In 2009, he asked the USDA to declare six of the most dangerous strains of E. coli as adulterants in ground beef. The agency did so in 2011 and, as a result, FSIS tests samples of raw beef for E. coli, and contaminated products cannot legally be sold and could be recalled.
This latest petition follows years of effort by consumer groups and others to have salmonella declared an adulterant on meat and poultry. According to a 2018 report from Thomas Gremillion, director of the Food Policy Institute, at least five salmonella-related outbreaks occurred that year linked to beef, chicken and turkey and collectively sickened 784 people, hospitalized 245 and killed three.
In 2019, the Centers for Disease Control and Prevention reported seven foodborne illness outbreaks related to salmonella, with two linked to meat or poultry. One likely involved ground beef, which sickened 13 people from eight states, hospitalized nine and killed one, and another was associated with ground turkey, which sickened seven people from three states and hospitalized one.
The FSIS is well aware salmonella in food poses a major problem. In a 2016 update to its Salmonella Action Plan, the agency called the pathogen the "leading cause of bacterial foodborne illness" in the U.S., causing about 1.2 million illnesses annually. It noted a working group was established in 2012 to review data and come up with ideas to improve performance, with the initial target being salmonella.

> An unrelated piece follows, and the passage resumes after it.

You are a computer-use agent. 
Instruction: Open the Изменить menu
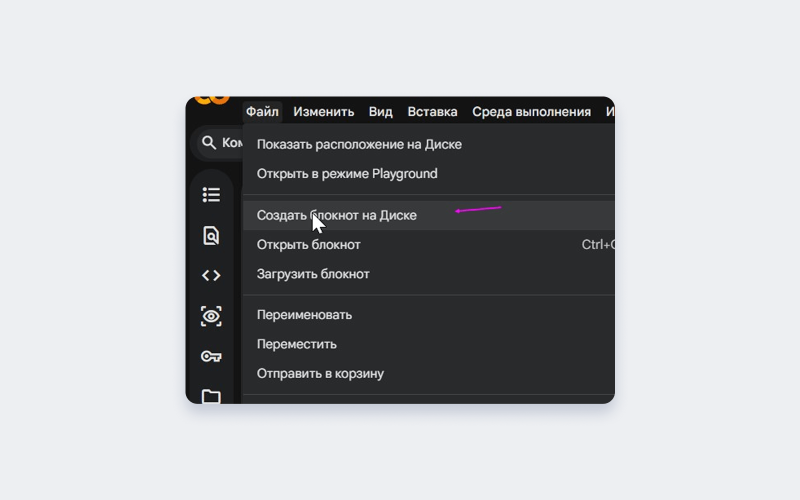tap(324, 112)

Marler Clark is asking FSIS to grant an expedited review, writing in the petition that the firm's position is supported by scientific research showing it would decrease foodborne pathogens in meat if the ban was put in place.
For the meat and poultry industries, the situation is more complex. They say technology is not yet at a point where salmonella can reasonably be eradicated from their products, and having to test for 31 salmonella strains would be expensive and drive up retail costs to consumers.
Mark Dopp, senior vice president of the North American Meat Institute, told The Washington Post the industry is doing everything it can think of to solve the salmonella problem.
"Declaring something to be an adulterant isn’t going to make us swim faster or harder. We are swimming as fast and hard as we can," he said.
Should the petition be approved as submitted, USDA could recall products contaminated with any of the 31 salmonella serotypes cited. Federal inspectors could be removed from the processing facilities involved, which would shut them down until contamination problems are solved.
However, the FSIS could take the same position it did in 2014 when it denied a petition from the Center for Science in the Public Interest asking that four antibiotic-resistant salmonella strains be declared adulterants in raw ground meat and poultry. The agency said most foodborne pathogens are not considered adulterants in those products because ordinary cooking and preparation are generally sufficient to destroy them.
Continuing outbreaks involving salmonella could turn the tide this time, though, especially if consumers get involved and demand action.